Sat | May 4, 2024

Mother suspects son killed over slippers sale

Published:Saturday | December 31, 2022 | 12:56 AMKimone Francis/Senior Staff Reporter
Rojae Griffiths, the 24-year-old deliveryman whose body was found in bushes in Caymanas, St Catherine, earlier this week.
Rojae Griffiths, the 24-year-old deliveryman whose body was found in bushes in Caymanas, St Catherine, earlier this week.

A Grants Pen mother of four, whose 24-year-old son was stabbed to death and his body dumped in a cane field in Caymanas, St Catherine, believes he was murdered following a dispute over a $12,000 pair of slippers. Evelyn Callum said her son, Rojae...

A Grants Pen mother of four, whose 24-year-old son was stabbed to death and his body dumped in a cane field in Caymanas, St Catherine, believes he was murdered following a dispute over a $12,000 pair of slippers.

Evelyn Callum said her son, Rojae Griffiths, a deliveryman of only two weeks, had been receiving death threats from a client because he delivered a pair of imitation slippers rather than the elite brand which she ordered through him.

Callum said that Griffiths reportedly left his workplace on East Queen Street in downtown Kingston last week Friday to make a delivery in St Catherine, but was not heard from or seen again until his body was discovered in St Catherine on Monday.

The police’s Corporate Communications Unit (CCU) said that the body of an unidentified man was discovered face-down in a trench.

It said a resident alerted the police after stumbling upon the body in the cane field about 10:47 a.m.

The body was clad in multicoloured underwear only.

Callum believes that Griffiths was lured to the location and killed after listening to several voice messages he is said to have received from the client.

She said that a missing person report was filed with the Grants Pen police, but felt little was done to investigate the matter.

The Gleaner contacted the Grants Pen Police Station, but was directed to CCU “for any information on the case”.

The CCU said that a missing person alert was put out on Christmas Eve.

“You can believe that after we file the report from Friday and the Grants Pen police nuh do nothing, today mi a get call from the [police] commissioner office a ask if mi find mi son? Mi son weh dem find him body stab up from Monday,” Callum fumed in a Gleaner interview on Thursday.

“From a ghetto you come from, you nuh have nuh justice fi get. Nothing fi get from the system because you nuh uptown,” she added.

Callum, who asserted that Griffiths and his siblings were raised to avoid the customary trappings of the inner city, told The Gleaner that the family is still struggling to process how murder arrived at her doorsteps.

“It rough. You know when you see something and read ‘bout it every day inna the paper and you see it pon TV and now it come a your doorstep? Now you know exactly what other families a go through because you a go through the same thing.

“It rough bad. That death him nuh deserve. Mi never look fi see this happen to mi pickney,” Callum said of her youngest child, who she described as thoughtful and generous.

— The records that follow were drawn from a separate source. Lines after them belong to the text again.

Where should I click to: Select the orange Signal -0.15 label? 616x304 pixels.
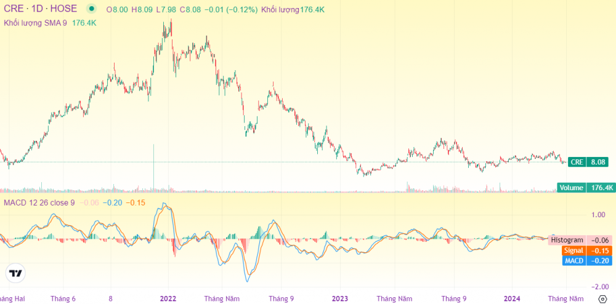click(588, 250)
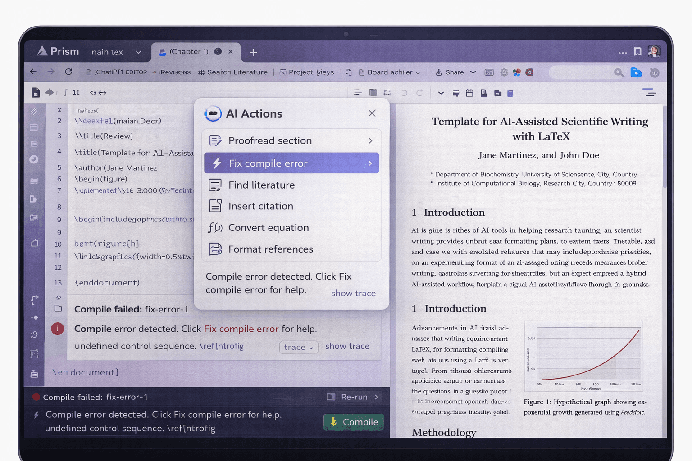
Task: Switch to the Chapter 1 tab
Action: coord(189,51)
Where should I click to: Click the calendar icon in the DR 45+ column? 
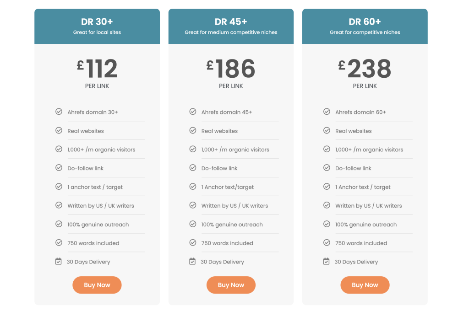pos(193,261)
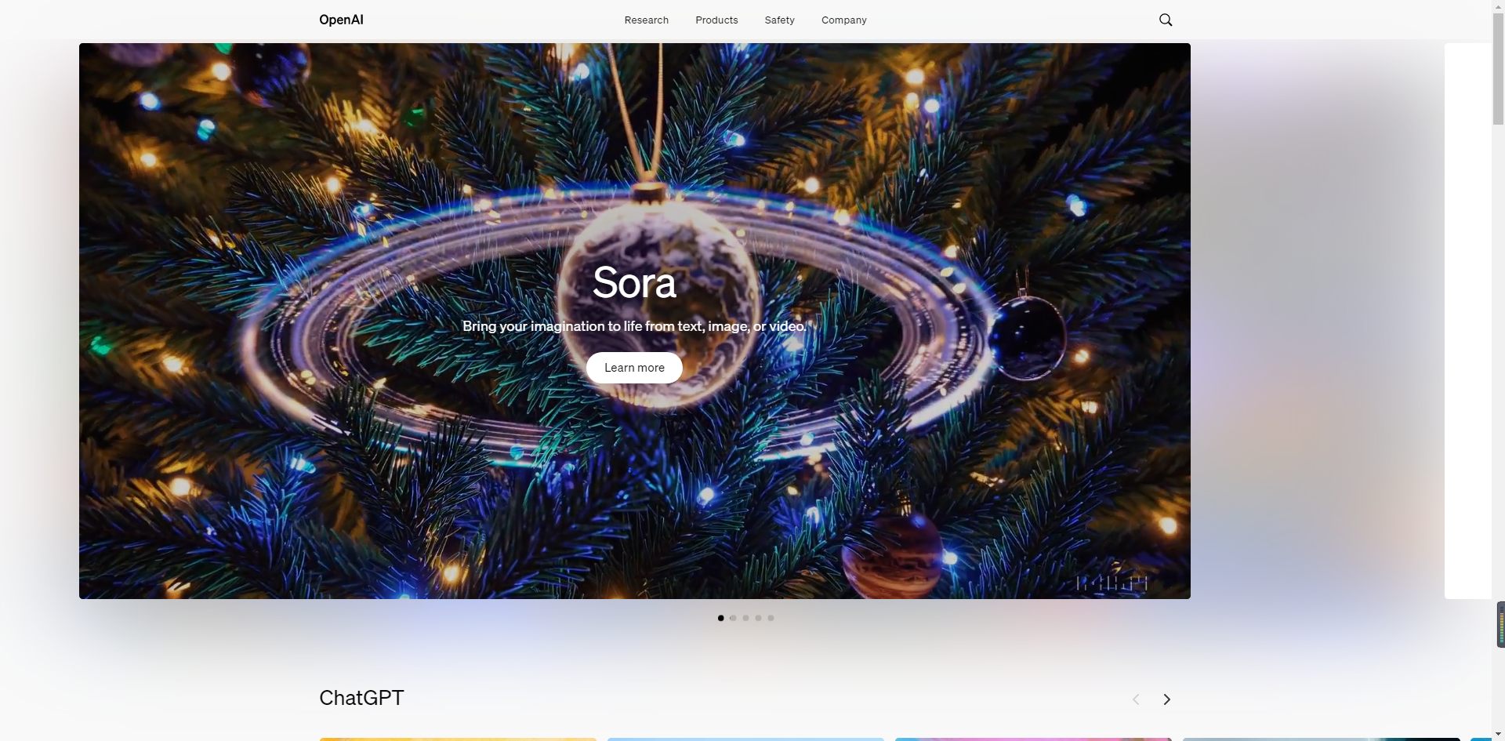This screenshot has height=741, width=1505.
Task: Open the Company menu
Action: [x=843, y=20]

She told The Gleaner that her son had delivered to the client twice before the dispute developed.

She said on December 16, Griffiths was asked to purchase the slippers from a store, but noted that the store had closed by the time he arrived.

He reportedly purchased the pair of slippers from a friend, who had recently cleared a shipment at the wharf.

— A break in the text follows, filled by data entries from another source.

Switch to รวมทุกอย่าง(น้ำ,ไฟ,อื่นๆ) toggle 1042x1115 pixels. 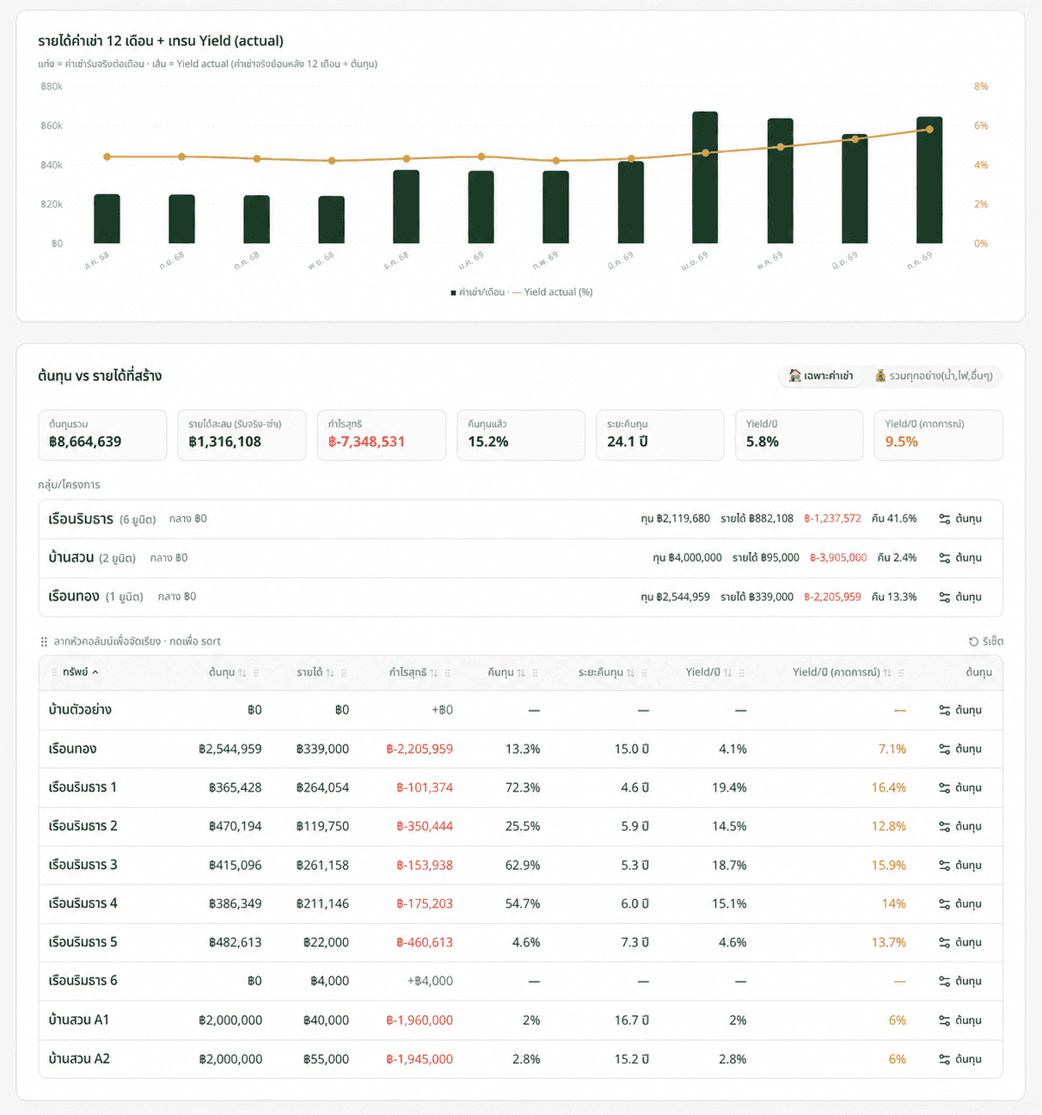pyautogui.click(x=934, y=376)
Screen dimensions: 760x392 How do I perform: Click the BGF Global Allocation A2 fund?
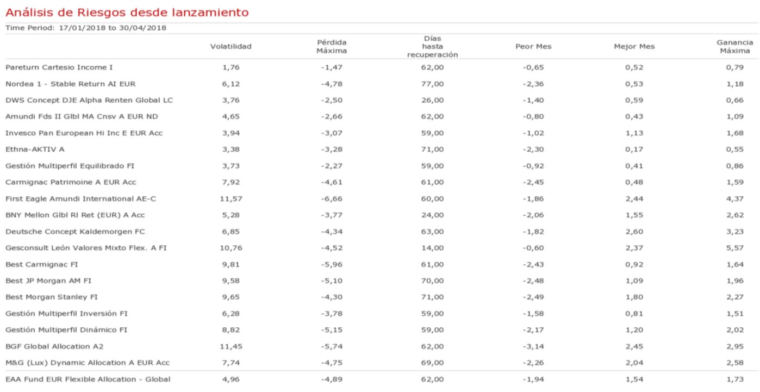pos(54,346)
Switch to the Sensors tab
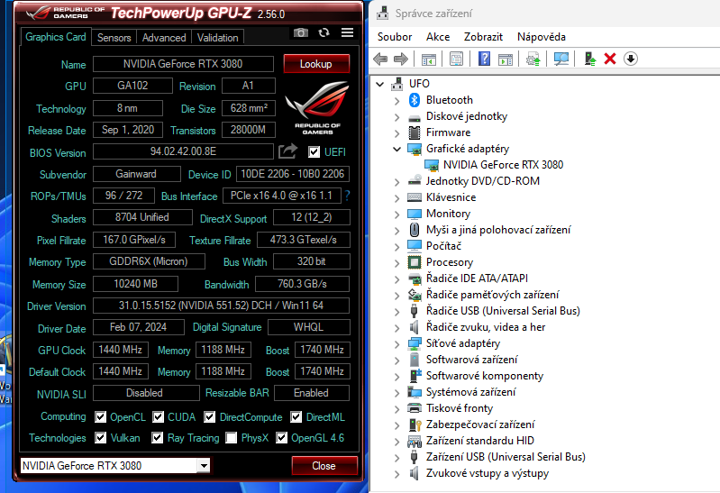The image size is (720, 493). tap(114, 38)
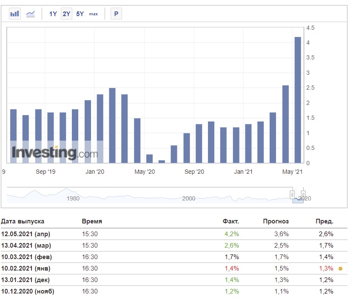Screen dimensions: 350x302
Task: Grab the left navigator range handle
Action: (x=293, y=195)
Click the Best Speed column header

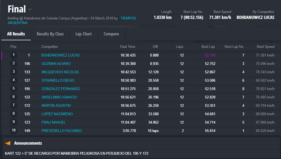click(265, 47)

Griffiths is said to have delivered the slippers, but the client’s boyfriend later indicated that they were fake, Callum told The Gleaner.

The slippers were returned to Griffiths, who subsequently returned them to the friend and requested a refund, she said.

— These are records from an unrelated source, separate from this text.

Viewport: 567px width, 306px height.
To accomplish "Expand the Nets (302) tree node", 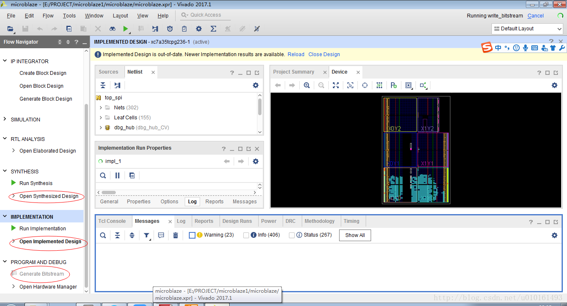I will click(101, 108).
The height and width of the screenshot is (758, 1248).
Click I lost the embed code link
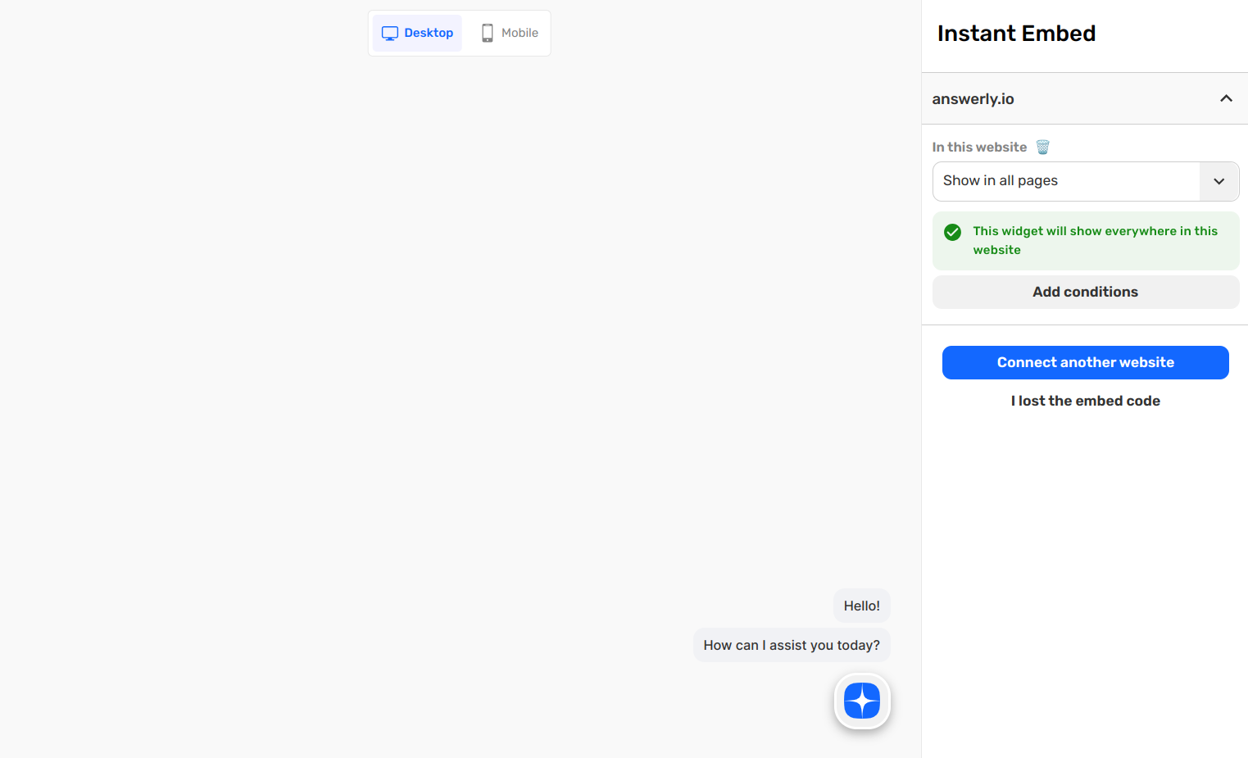tap(1085, 401)
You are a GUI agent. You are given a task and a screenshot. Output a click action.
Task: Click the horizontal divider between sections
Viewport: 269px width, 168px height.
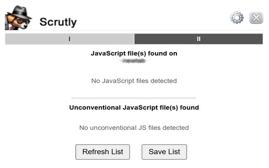coord(134,98)
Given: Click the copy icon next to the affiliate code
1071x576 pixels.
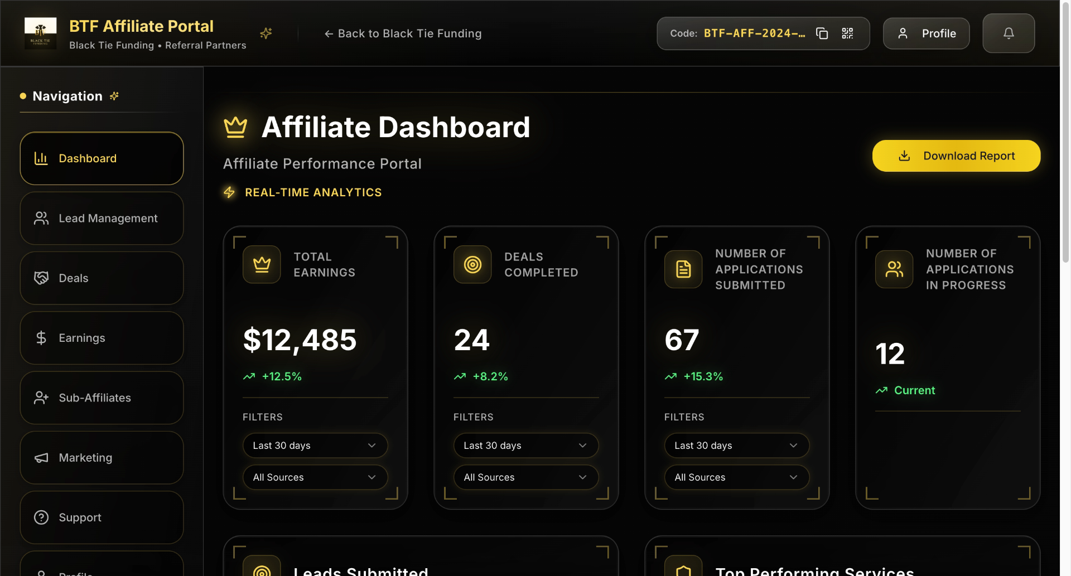Looking at the screenshot, I should point(822,33).
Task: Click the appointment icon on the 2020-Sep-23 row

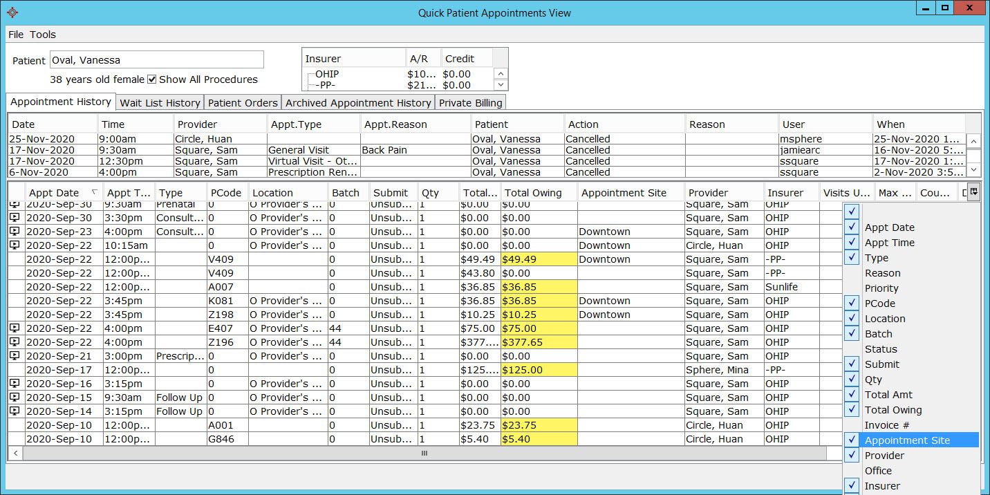Action: point(15,232)
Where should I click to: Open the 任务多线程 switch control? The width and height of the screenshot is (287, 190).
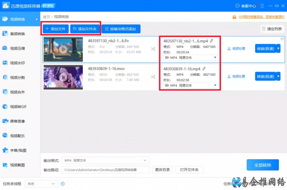41,184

“The friend nuh give back the money. So, she now keep on a call him and a tell him seh give her her money, but because him know a nuh store him buy it from, him not telling her the name. Him eventually give her back the money, but them had confrontation from the 16th and her boyfriend get involved,” said the mother.

“Them a seh what them going do him and him a tell them anything them do him, him can do back, but him never did a take them serious. She tell him she going call and order and when him deliver, a she him a go buck up inna and him not going know, and him a go see seh she a bad gyal a road. So, from him go Caymanas Estate, which him nuh go St Catherine, that was it. Same way it play out,” Callum theorised based on the voice notes.

The Gleaner could not independently corroborate her story.

When contacted on Thursday, head of the St Andrew North Police Division, Superintendent Sherika Service, said that she would get a briefing on the case. Up to press time on Friday, she had not provided an update. Several calls to her phone went unanswered.

“All of those information I give them (police) and nothing,” Callum said.